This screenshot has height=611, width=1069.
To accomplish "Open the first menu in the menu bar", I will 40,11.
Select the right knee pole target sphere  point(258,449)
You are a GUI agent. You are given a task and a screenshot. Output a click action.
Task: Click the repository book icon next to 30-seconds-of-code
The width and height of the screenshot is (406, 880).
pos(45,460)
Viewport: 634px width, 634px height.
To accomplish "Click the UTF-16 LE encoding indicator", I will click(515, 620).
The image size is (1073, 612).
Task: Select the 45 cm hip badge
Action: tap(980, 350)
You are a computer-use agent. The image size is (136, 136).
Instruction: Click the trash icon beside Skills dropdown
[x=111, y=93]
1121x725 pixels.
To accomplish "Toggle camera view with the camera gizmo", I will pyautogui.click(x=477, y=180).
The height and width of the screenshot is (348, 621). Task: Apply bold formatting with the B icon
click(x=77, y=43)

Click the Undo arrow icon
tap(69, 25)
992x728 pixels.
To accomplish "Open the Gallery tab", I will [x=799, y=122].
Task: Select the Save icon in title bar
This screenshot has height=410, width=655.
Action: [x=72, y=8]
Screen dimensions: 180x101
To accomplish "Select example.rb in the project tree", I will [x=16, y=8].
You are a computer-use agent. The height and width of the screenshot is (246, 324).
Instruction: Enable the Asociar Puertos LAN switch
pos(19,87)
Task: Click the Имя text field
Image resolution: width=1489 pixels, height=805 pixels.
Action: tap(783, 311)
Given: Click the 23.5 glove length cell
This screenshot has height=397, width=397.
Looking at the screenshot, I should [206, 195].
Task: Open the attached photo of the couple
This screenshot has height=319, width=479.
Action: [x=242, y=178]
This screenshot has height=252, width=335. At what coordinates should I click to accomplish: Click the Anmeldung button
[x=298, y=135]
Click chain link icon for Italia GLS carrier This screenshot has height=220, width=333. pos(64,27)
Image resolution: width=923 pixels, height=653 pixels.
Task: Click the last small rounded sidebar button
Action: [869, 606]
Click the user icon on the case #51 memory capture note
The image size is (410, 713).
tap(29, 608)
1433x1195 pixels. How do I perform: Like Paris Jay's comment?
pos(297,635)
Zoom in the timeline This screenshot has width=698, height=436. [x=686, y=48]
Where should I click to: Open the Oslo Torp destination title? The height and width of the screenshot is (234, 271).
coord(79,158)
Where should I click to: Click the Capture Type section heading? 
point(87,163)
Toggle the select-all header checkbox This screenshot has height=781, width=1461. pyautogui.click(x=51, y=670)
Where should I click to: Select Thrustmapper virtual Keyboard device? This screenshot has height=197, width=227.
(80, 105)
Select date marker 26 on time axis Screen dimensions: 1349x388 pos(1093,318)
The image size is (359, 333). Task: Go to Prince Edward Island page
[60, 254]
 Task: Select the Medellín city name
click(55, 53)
---
What the exercise asks >>
Reproduce the complete data exactly as presented above.

Exercise response >>
This screenshot has height=611, width=1069.
To accomplish "Open the first menu in the menu bar", I will 40,11.
Select the right knee pole target sphere  point(258,449)
You are a GUI agent. You are given a task and a screenshot. Output a click action.
Task: Click the repository book icon next to 30-seconds-of-code
The width and height of the screenshot is (406, 880).
pos(45,460)
Viewport: 634px width, 634px height.
To accomplish "Click the UTF-16 LE encoding indicator", I will click(515, 620).
The image size is (1073, 612).
Task: Select the 45 cm hip badge
Action: tap(980, 350)
You are a computer-use agent. The image size is (136, 136).
Instruction: Click the trash icon beside Skills dropdown
[x=111, y=93]
1121x725 pixels.
To accomplish "Toggle camera view with the camera gizmo", I will pyautogui.click(x=477, y=180).
The height and width of the screenshot is (348, 621). Task: Apply bold formatting with the B icon
click(x=77, y=43)

Click the Undo arrow icon
tap(69, 25)
992x728 pixels.
To accomplish "Open the Gallery tab", I will [x=799, y=122].
Task: Select the Save icon in title bar
This screenshot has height=410, width=655.
Action: [x=72, y=8]
Screen dimensions: 180x101
To accomplish "Select example.rb in the project tree", I will [x=16, y=8].
You are a computer-use agent. The height and width of the screenshot is (246, 324).
Instruction: Enable the Asociar Puertos LAN switch
pos(19,87)
Task: Click the Имя text field
Image resolution: width=1489 pixels, height=805 pixels.
Action: tap(783, 311)
Given: Click the 23.5 glove length cell
This screenshot has height=397, width=397.
Looking at the screenshot, I should [206, 195].
Task: Open the attached photo of the couple
This screenshot has height=319, width=479.
Action: [x=242, y=178]
This screenshot has height=252, width=335. At what coordinates should I click to accomplish: Click the Anmeldung button
[x=298, y=135]
Click chain link icon for Italia GLS carrier This screenshot has height=220, width=333. pos(64,27)
Image resolution: width=923 pixels, height=653 pixels.
Task: Click the last small rounded sidebar button
Action: [869, 606]
Click the user icon on the case #51 memory capture note
The image size is (410, 713).
tap(29, 608)
1433x1195 pixels. How do I perform: Like Paris Jay's comment?
pos(297,635)
Zoom in the timeline This screenshot has width=698, height=436. [x=686, y=48]
Where should I click to: Open the Oslo Torp destination title? The height and width of the screenshot is (234, 271).
coord(79,158)
Where should I click to: Click the Capture Type section heading? 
point(87,163)
Toggle the select-all header checkbox This screenshot has height=781, width=1461. pyautogui.click(x=51, y=670)
Where should I click to: Select Thrustmapper virtual Keyboard device? This screenshot has height=197, width=227.
(80, 105)
Select date marker 26 on time axis Screen dimensions: 1349x388 pos(1093,318)
The image size is (359, 333). Task: Go to Prince Edward Island page
[60, 254]
 Task: Select the Medellín city name
click(55, 53)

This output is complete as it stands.